### What you will do
Where the line containing "314x307 pixels. How" appears in the entries below, start there and print only that line and every line after it, exactly, through the end, excluding pictures.

### Input for this task
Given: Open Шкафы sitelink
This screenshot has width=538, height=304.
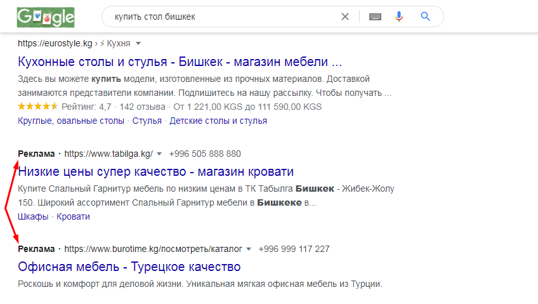Looking at the screenshot, I should [x=33, y=217].
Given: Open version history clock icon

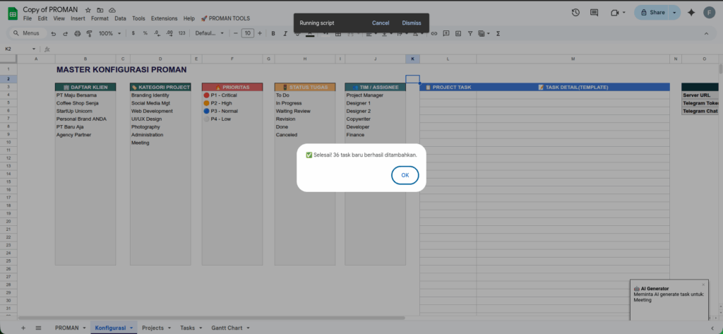Looking at the screenshot, I should click(x=575, y=12).
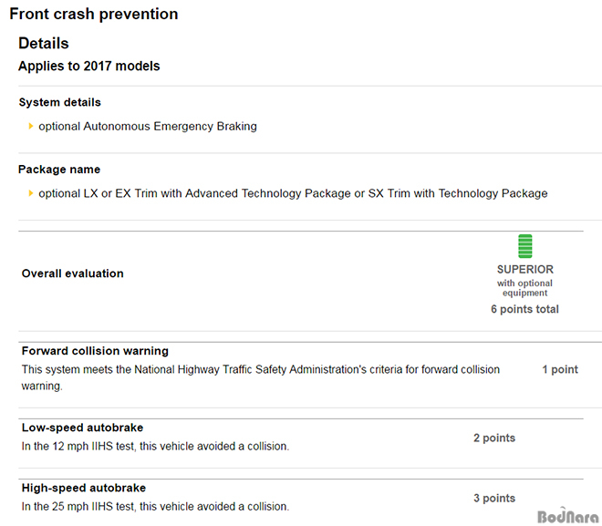Click the 6 points total text

[x=524, y=309]
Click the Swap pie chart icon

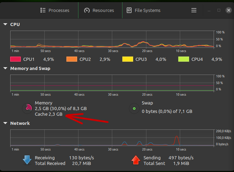(134, 108)

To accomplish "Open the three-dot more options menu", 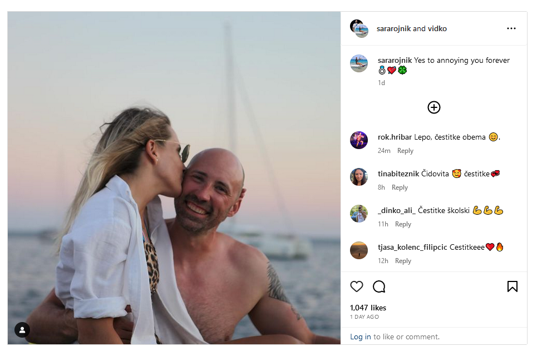I will pyautogui.click(x=511, y=28).
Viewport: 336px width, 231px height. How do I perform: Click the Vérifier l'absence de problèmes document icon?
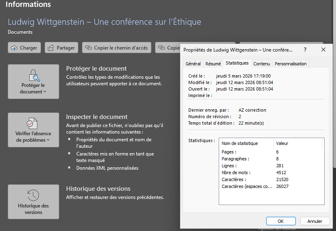pyautogui.click(x=32, y=123)

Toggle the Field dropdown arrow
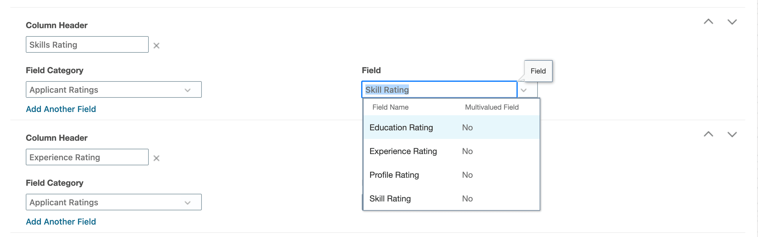click(524, 90)
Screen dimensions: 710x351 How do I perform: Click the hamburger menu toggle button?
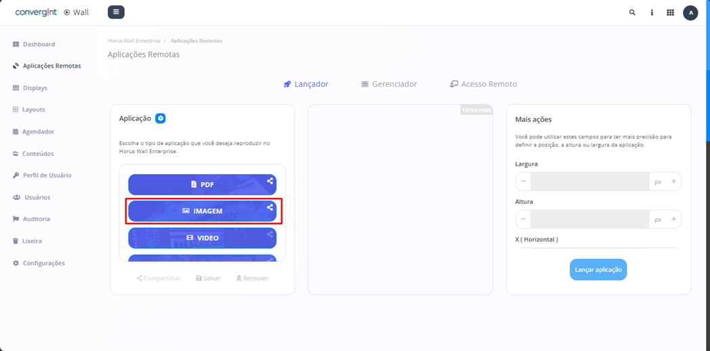coord(116,12)
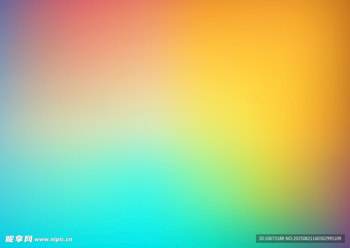Open the www.nipic.cn link text

click(53, 239)
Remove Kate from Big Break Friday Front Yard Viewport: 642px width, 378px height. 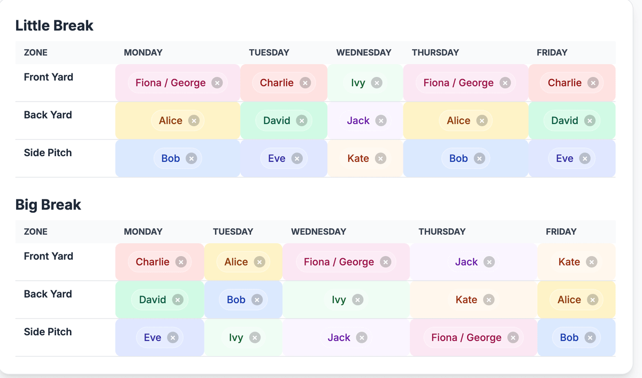tap(591, 262)

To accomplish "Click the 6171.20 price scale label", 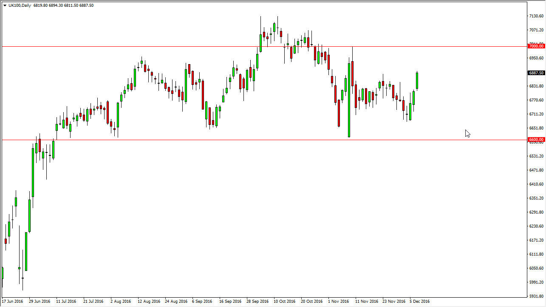I will point(536,240).
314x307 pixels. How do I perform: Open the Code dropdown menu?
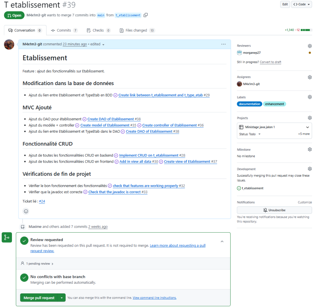pyautogui.click(x=301, y=4)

### Result of this exercise
314x307 pixels. How do I perform: Open the Code dropdown menu?
pyautogui.click(x=301, y=4)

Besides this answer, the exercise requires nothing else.